Le jeune pasteur s’investit d’abord dans l’Eglise évangélique «Parole vivante» auprès de Mathieu Kayeye, un des pasteurs marqués par le ministère de Maman Ntumba. Lorsque ce dernier part pour le Canada, Faustin Shungu Okitawungu le remplace à la tête de l’Eglise, puis, en 2000, il fonde l’Eglise Eben Ezer, située à Choisy-le-Roi (Val-de-Marne). Sarah Demart, qui a enquêté de manière approfondie sur ces Eglises, nous apprend qu’Eben-Ezer compte au départ « entre 200 et 300 membres d’origine majoritairement congolaise, mais aussi angolaise, gabonaise, camerounaise, ivoirienne, martiniquaise et guadeloupéenne » (2). Une assemblée aux multiples apports nationaux, propice à l’interculturalité. Faustin Shungu continue par ailleurs à se « former pour le Seigneur », en particulier en psychologie et en théologie, à la Faculté Libre de Théologie de Vaux sur Seine. Il porte une attention particulière à la formation des pasteurs congolais.
Devenu responsable de la commission des ministères pour les Eglises de la CEAF, il conduit, en parallèle, la Pastorale Congolaise francophone, qui se constitue à la fin de la décennie 1990, suite à une Conférence européenne des pasteurs congolais. L’objectif était de coordonner, former, et fluidifier les rapports entre pasteurs, afin de consolider un réseau d’Eglises évangéliques d’expression africaine tournées vers l’accueil et l’évangélisation. Il poursuit en parallèle son ministère pastoral à Choisy-le-Roi, défendant une vision d’Eglise comme « plus qu’un lieu de fréquentation, un lieu de transformation ». En 2013, son assemblée évangélique se dote d’une chaîne vidéo YouTube, E4tv. Elle rendra de précieux services lors de la pandémie de la Covid 19, qui compromet les rencontres « en présentiel ». En 2020, il publie l’ouvrage Quand on court après les questions. Son décès, le 20 mars 2021, plus de trente ans après la création de la CEAF, laisse une Eglise Eben-Ezer en deuil.
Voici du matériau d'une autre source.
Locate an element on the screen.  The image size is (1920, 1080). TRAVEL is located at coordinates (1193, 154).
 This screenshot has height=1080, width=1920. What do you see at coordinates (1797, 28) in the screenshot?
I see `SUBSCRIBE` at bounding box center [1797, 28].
Il est aussi l’occasion de marquer l’étendue du chemin parcouru, au service d’une évangélisation postcoloniale et francophone sous le sceau du réveil et de la formation.
(1) Lire Damien Mottier, « Prophétisme et pentecôtisme africains en migration », Cahiers d’Etudes Africaines, 2017, p.973-992.
(2) Sarah Demart, Les territoires de la délivrance, thèse de doctorat Université de Toulouse / Louvain La Neuve, 2010, p.381.